GB023 - grambank/grambank GitHub Wiki

Are there postnominal articles?

Summary

All questions concerning the order of elements aim to capture a pragmatically unmarked order.If both GB022 and GB023 are coded 1, please write a comment. Articles cover both definite or indefinite articles as defined in GB020 and GB021 respectively. In order to answer 1 for this feature, the markers' functions need to meet one of those definitions, so 1 should also have been answered for GB020 or GB021.

Procedure

  1. If there are articles, code 1 if in a pragmatically unmarked order they follow the noun.
  2. If there is an item which occurs after the noun which may be an article but which receives ? for GB020 or GB021, then code ?.
  3. If demonstratives and articles are not well described in the language, then code ?.
  4. If both GB023 and GB022 are coded as 1, please leave a comment explaining this as we are interested in the reasons that a language may have both prenominal and postnominal articles.

Examples

Standard Arabic (ISO 639-3: arb, Glottolog: stan1318)
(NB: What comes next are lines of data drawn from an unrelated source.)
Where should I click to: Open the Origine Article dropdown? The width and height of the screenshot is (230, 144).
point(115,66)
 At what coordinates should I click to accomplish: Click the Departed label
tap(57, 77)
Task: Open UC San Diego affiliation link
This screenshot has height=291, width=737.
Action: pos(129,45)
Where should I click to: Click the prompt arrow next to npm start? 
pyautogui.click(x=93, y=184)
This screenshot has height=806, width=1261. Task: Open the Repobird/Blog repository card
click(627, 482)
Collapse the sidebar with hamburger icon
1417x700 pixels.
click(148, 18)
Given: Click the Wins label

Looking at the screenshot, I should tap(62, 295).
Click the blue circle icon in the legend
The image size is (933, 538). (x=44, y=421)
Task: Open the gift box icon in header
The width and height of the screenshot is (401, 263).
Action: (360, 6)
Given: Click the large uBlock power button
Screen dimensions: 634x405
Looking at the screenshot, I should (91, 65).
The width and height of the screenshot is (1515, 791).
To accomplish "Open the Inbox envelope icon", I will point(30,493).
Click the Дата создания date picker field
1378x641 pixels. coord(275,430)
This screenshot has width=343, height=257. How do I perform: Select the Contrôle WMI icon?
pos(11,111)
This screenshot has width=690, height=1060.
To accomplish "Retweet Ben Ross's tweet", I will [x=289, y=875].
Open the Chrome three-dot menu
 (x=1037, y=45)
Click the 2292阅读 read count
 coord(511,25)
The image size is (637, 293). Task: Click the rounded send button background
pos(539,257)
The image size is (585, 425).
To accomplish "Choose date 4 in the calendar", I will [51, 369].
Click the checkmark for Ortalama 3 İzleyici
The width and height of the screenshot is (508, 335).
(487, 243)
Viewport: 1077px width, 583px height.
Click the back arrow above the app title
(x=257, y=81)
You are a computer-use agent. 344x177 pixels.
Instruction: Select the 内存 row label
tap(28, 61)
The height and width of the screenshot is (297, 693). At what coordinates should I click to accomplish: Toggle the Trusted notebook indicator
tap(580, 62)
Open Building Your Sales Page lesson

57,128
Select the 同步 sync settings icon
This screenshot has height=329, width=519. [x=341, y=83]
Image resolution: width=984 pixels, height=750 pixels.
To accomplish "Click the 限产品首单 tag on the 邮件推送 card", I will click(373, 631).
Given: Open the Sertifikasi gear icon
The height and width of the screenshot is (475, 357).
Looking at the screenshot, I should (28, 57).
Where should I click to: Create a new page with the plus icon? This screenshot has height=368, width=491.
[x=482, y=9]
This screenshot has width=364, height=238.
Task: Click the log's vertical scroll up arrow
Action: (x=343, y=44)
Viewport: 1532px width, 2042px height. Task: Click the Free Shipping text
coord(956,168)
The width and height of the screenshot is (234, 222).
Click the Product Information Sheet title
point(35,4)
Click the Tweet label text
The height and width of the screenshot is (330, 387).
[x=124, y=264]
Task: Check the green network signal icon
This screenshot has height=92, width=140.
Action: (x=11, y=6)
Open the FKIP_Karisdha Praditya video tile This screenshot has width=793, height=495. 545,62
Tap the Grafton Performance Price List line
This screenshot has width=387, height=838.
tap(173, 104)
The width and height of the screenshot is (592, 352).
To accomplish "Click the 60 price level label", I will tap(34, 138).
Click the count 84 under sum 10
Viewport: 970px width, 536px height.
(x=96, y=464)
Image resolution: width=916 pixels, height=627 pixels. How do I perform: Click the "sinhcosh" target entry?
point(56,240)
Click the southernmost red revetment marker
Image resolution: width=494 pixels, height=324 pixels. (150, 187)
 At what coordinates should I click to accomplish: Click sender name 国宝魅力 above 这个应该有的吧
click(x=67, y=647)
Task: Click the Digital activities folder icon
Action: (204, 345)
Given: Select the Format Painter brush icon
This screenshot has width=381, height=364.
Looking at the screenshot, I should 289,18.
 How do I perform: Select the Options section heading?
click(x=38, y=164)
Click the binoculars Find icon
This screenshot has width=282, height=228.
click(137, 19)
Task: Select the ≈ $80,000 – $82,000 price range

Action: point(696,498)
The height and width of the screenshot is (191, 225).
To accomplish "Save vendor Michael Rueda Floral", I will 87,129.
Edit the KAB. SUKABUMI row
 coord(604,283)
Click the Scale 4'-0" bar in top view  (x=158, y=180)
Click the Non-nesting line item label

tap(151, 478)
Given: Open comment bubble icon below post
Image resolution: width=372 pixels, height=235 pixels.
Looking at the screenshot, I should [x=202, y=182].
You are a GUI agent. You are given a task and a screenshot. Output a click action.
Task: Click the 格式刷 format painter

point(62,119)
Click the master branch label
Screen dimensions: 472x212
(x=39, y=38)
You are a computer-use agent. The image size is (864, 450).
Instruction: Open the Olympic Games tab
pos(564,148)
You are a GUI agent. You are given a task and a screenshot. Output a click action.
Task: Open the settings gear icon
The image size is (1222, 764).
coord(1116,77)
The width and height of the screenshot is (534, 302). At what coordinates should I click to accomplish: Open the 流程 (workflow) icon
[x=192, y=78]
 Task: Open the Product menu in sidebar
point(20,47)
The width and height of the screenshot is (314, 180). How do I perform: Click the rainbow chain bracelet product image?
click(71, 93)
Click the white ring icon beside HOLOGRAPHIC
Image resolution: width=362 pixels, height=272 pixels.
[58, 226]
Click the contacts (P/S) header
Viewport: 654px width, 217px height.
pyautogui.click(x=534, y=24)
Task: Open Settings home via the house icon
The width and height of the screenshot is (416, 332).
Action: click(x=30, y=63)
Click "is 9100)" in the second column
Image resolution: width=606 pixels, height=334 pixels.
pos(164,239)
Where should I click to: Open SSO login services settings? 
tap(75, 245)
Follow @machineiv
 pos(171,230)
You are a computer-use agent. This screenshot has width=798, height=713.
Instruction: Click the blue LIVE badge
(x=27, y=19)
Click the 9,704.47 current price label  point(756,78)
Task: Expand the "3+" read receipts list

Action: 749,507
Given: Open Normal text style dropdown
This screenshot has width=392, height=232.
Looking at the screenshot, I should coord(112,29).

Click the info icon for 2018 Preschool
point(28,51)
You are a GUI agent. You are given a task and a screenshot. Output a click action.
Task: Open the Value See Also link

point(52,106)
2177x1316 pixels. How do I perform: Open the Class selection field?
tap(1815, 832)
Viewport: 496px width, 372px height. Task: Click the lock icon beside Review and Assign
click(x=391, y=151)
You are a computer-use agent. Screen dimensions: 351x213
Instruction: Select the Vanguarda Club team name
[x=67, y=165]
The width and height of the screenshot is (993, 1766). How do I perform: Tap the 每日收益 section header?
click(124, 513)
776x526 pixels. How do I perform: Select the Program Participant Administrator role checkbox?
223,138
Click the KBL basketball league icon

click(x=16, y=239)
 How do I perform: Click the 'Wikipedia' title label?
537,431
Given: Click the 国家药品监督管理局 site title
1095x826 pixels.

Coded 1. The definite article is prenominal and prefixes to the noun. The indefinite article is postnominal and marked by a suffixed /-n/ sound.

Definite article:

a. al-xubz  
   DEF-bread  
   ‘the bread’ (Ryding 2005: 156)

Indefinite article:

b. bayt-un
   house-INDF
   ‘a house’ (Ryding 2005: 156)

Lozi (ISO 639-3: loz, Glottolog: lozi1239)

Coded 0. The absence of articles is not explicitly mentioned, but the example sentences never show articles. Demonstratives are well-described (Fortune 2001: 6–105).

Lunda (ISO 639-3: lun, Glottolog: lund1266)

Coded ?. Indefiniteness can be expressed with a postnominal quantifier, but it is not clear how far this marker has grammaticalized into a dedicated or sufficiently obligatory indefinite marker (Kawasha 2003: 132). Lunda is also coded ? for GB021 Do indefinite nominals commonly have indefinite articles?.

Further reading

Dryer, Matthew S. 2013. Definite articles. In Matthew S. Dryer & Martin Haspelmath (eds), The world atlas of language structures online. Leipzig: Max Planck Institute for Evolutionary Anthropology.

Dryer, Matthew S. 2013. Indefinite articles. In Matthew S. Dryer & Martin Haspelmath (eds), The world atlas of language structures online. Leipzig: Max Planck Institute for Evolutionary Anthropology.

References

Fortune, George. 2001. An outline of Silozi grammar. Lusaka, Zambia: Bookworld Publishers.

Kawasha, Boniface Kaumba. 2003. Lunda grammar: A morphosyntactic and semantic analysis. Eugene: University of Oregon. (Doctoral dissertation.)

Ryding, Karin C. 2005. A reference grammar of Modern Standard Arabic. Cambridge: Cambridge University Press.